Okay, River, thanks for educating. I think you have a healthy approach to this--even though your thoughts about sex seem to want to dwell on romantic love only, you don't expect the same of your partner.
That is not quite right. I choose to focus my thoughts on sex towards the romantic channels. That is a choice.
One of the ways I implement that choice is by not looking at porn, which tends to direct them in another direction. This does not entirely stop the process of sometimes thinking about objectising sex, but over time it makes it happen less often, and for two reasons.
Firstly, by not looking at porn, I do not get those porn-provoked sexy thoughts, which in my experience never involve loving relationships
Secondly, the less often my thoughts go there by my direction (looking at porn), the less often my mind drifts that way at random.

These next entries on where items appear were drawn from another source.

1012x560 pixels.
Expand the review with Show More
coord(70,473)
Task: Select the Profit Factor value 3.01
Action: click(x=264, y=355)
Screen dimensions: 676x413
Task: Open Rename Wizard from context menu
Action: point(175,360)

I think that's good, because nobody can or should expect to control their partner's thoughts.
No, but on areas where we feel there is a moral issue we might expect a partner to take responsibility for controlling their own thoughts, as far as is possible.
If Mrs. Cheesehead really is asking that Mr. Cheesehead keep all his "thinking about sex to the context of loving relationships, with her and with others," (we'll have to ask her if that's what she meant) then she is asking something impossible.
Mr. Cheesehead can't keep all his thinking about anything to the context of anything. We can't control what we think about, and if we try, we're just pathologizing perfectly normal brain processes.
Again, only partly true. We cannot control the thought that comes out of the blue, but we can do a huge amount to control what kinds of thoughts we have over a period of time. If the wife believes that sex outside of love is wrong (as opposed to simply being a choice), then it is entirely consisent with that if she says "I prefer you not to use porn because it encourages inappropriate thoughts".
To feel the force of this, suppose (contrary to what we are talking about here) that what was being looked at was child porn, for example. One reason some people object to its existence is that they feel it encourages inappropriate thoughts, and that in turn those thoughts encourage inappropriate actions.
We can have boundaries about what kind of actions we will tolerate from our partners in relationships, but it is not reasonable to have boundaries about their thoughts.
Again, if you mean casual thoughts, I agree.
If you mean thoughts that are actively encouraged by the partner seeking after those thoughts then it can be entirely reasonable. Again, think about the position with child porn, if you believed it made the corresponding actions more likely.
And now think back to the mainstream internet porn we were discussing. Many people (some feminists and some others) believe that porn objectises women, by which they mean that looking at porn makes the viewer more likely (in their opinion) to treat women as objects in future. Someone who honestly believes that would be quite reasonable if they said to a partner that it was behaviour that was unacceptable to them.